*** Begin section ***

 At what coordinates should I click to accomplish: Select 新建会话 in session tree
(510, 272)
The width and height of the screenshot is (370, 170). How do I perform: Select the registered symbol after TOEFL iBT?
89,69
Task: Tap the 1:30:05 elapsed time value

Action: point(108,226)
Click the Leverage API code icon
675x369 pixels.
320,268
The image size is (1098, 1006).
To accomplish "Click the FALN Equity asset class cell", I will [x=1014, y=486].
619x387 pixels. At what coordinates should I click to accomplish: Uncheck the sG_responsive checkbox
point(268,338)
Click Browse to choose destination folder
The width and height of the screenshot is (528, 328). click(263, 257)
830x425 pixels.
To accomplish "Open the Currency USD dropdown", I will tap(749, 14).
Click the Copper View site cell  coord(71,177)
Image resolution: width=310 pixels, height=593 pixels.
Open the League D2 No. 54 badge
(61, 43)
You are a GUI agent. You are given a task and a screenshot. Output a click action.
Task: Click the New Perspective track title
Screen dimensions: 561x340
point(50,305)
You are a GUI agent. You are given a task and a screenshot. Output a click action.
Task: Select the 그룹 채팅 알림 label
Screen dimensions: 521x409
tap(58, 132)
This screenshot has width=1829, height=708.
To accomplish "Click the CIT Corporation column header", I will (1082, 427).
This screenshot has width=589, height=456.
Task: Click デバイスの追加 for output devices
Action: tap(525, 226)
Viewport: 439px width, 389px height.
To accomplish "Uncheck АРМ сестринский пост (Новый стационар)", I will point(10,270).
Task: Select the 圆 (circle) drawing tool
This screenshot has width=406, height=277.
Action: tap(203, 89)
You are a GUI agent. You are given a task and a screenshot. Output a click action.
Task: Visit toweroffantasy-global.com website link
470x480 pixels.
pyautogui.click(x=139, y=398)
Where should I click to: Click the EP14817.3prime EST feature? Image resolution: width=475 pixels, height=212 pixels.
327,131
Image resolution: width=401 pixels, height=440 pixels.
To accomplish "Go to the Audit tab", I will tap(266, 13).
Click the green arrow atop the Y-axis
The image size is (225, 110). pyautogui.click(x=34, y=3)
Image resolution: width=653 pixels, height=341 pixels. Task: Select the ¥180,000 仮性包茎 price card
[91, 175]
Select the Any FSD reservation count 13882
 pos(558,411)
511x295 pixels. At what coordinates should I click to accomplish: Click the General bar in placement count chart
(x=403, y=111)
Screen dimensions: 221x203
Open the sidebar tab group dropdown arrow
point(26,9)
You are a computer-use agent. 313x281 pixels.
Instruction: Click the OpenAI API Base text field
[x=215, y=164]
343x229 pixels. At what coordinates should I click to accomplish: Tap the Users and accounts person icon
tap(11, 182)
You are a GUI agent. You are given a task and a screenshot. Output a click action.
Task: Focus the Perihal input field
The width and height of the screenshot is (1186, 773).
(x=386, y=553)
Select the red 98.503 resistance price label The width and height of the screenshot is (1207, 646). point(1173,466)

*** End section ***

The reply should consist of the full listing, copied exactly.

 At what coordinates should I click to accomplish: Select 新建会话 in session tree
(510, 272)
The width and height of the screenshot is (370, 170). How do I perform: Select the registered symbol after TOEFL iBT?
89,69
Task: Tap the 1:30:05 elapsed time value

Action: point(108,226)
Click the Leverage API code icon
675x369 pixels.
320,268
The image size is (1098, 1006).
To accomplish "Click the FALN Equity asset class cell", I will [x=1014, y=486].
619x387 pixels. At what coordinates should I click to accomplish: Uncheck the sG_responsive checkbox
point(268,338)
Click Browse to choose destination folder
The width and height of the screenshot is (528, 328). click(263, 257)
830x425 pixels.
To accomplish "Open the Currency USD dropdown", I will tap(749, 14).
Click the Copper View site cell  coord(71,177)
Image resolution: width=310 pixels, height=593 pixels.
Open the League D2 No. 54 badge
(61, 43)
You are a GUI agent. You are given a task and a screenshot. Output a click action.
Task: Click the New Perspective track title
Screen dimensions: 561x340
point(50,305)
You are a GUI agent. You are given a task and a screenshot. Output a click action.
Task: Select the 그룹 채팅 알림 label
Screen dimensions: 521x409
tap(58, 132)
This screenshot has width=1829, height=708.
To accomplish "Click the CIT Corporation column header", I will (1082, 427).
This screenshot has width=589, height=456.
Task: Click デバイスの追加 for output devices
Action: tap(525, 226)
Viewport: 439px width, 389px height.
To accomplish "Uncheck АРМ сестринский пост (Новый стационар)", I will point(10,270).
Task: Select the 圆 (circle) drawing tool
This screenshot has width=406, height=277.
Action: tap(203, 89)
You are a GUI agent. You are given a task and a screenshot. Output a click action.
Task: Visit toweroffantasy-global.com website link
470x480 pixels.
pyautogui.click(x=139, y=398)
Where should I click to: Click the EP14817.3prime EST feature? Image resolution: width=475 pixels, height=212 pixels.
327,131
Image resolution: width=401 pixels, height=440 pixels.
To accomplish "Go to the Audit tab", I will tap(266, 13).
Click the green arrow atop the Y-axis
The image size is (225, 110). pyautogui.click(x=34, y=3)
Image resolution: width=653 pixels, height=341 pixels. Task: Select the ¥180,000 仮性包茎 price card
[91, 175]
Select the Any FSD reservation count 13882
 pos(558,411)
511x295 pixels. At what coordinates should I click to accomplish: Click the General bar in placement count chart
(x=403, y=111)
Screen dimensions: 221x203
Open the sidebar tab group dropdown arrow
point(26,9)
You are a computer-use agent. 313x281 pixels.
Instruction: Click the OpenAI API Base text field
[x=215, y=164]
343x229 pixels. At what coordinates should I click to accomplish: Tap the Users and accounts person icon
tap(11, 182)
You are a GUI agent. You are given a task and a screenshot. Output a click action.
Task: Focus the Perihal input field
The width and height of the screenshot is (1186, 773).
(x=386, y=553)
Select the red 98.503 resistance price label The width and height of the screenshot is (1207, 646). point(1173,466)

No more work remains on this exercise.